Tantangan A –
Sebutkan setiap angka tahun yang muncul dalam kutipan tentang tentara salib setelah jatuhnya Yerusalem, sesuai urutan kemunculannya.

Kutipan Teks –
......
Usai ditaklukkannya Yerusalem, kebanyakan tentara salib menganggap bahwa peziarahan mereka telah selesai dan saatnya kembali ke kampung halaman. Hanya 300 kesatria dan 2.000 infanteri yang tetap tinggal untuk menjaga Palestina. Berkat dukungan dari para kesatria Lorraine, Godfrey ditunjuk sebagai penguasa Yerusalem, menghalangi penunjukan Raymond. Ketika Godfrey wafat setahun kemudian, para kesatria Lorraine berupaya menggagalkan rencana Dagobert dari Pisa, legatus kepausan di Yerusalem, yang ingin menjadikan Yerusalem sebagai negara teokrasi. Sebaliknya, mereka menobatkan Baldwin sebagai raja Latin pertama Yerusalem. Bohemond kembali ke Eropa dan kelak ikut berperang melawan Bizantium di Italia, tetapi pasukannya kalah pada tahun 1108 di Dyrrhachium. Setelah kematian Raymond, penerusnya berhasil merebut Kepangeranan Tripoli pada tahun 1109 dengan dukungan dari Genoa. Hubungan antara negara-negara tentara salib yang baru berdiri, yakni Kepangeranan Edessa dan Kepangeranan Antiokhia, cukup rumit. Keduanya berperang bersama ketika tentara salib mengalami kekalahan dalam Pertempuran Harran tahun 1104, tetapi Antiokhia menyatakan diri sebagai penguasa mutlak dan menghalangi kembali berkuasanya Baldwin II setelah ia ditangkap dalam pertempuran tersebut. Kaum Franka turut ikut campur dalam perpolitikan di Timur Dekat, sehingga umat Muslim dan Kristen sering kali terlibat perseteruan. Perluasan wilayah Antiokhia berakhir pada tahun 1119 setelah kalah telak oleh Turki dalam Pertempuran Ager Sanguinis.
......
Bahan Sumber –
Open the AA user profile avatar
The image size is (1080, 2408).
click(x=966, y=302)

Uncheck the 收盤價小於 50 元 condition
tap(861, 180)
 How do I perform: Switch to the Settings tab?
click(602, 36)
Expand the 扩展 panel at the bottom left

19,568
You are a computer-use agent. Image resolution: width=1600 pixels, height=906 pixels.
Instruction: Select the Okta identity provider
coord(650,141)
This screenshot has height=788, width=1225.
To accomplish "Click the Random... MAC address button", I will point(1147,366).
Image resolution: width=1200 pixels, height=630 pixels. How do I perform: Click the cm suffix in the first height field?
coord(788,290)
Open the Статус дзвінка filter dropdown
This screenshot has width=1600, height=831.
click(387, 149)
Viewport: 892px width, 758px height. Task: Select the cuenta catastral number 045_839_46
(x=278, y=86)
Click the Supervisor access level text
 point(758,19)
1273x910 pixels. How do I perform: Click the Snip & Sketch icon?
......
Tantangan B –
Salin ulang isi catatan, dari baris yang memuat "How do I perform: Switch" sampai baris yang memuat "coord(650,141)".

Hasil Akhir A –
1108, 1109, 1104, 1119

Hasil Akhir B –
 How do I perform: Switch to the Settings tab?
click(602, 36)
Expand the 扩展 panel at the bottom left

19,568
You are a computer-use agent. Image resolution: width=1600 pixels, height=906 pixels.
Instruction: Select the Okta identity provider
coord(650,141)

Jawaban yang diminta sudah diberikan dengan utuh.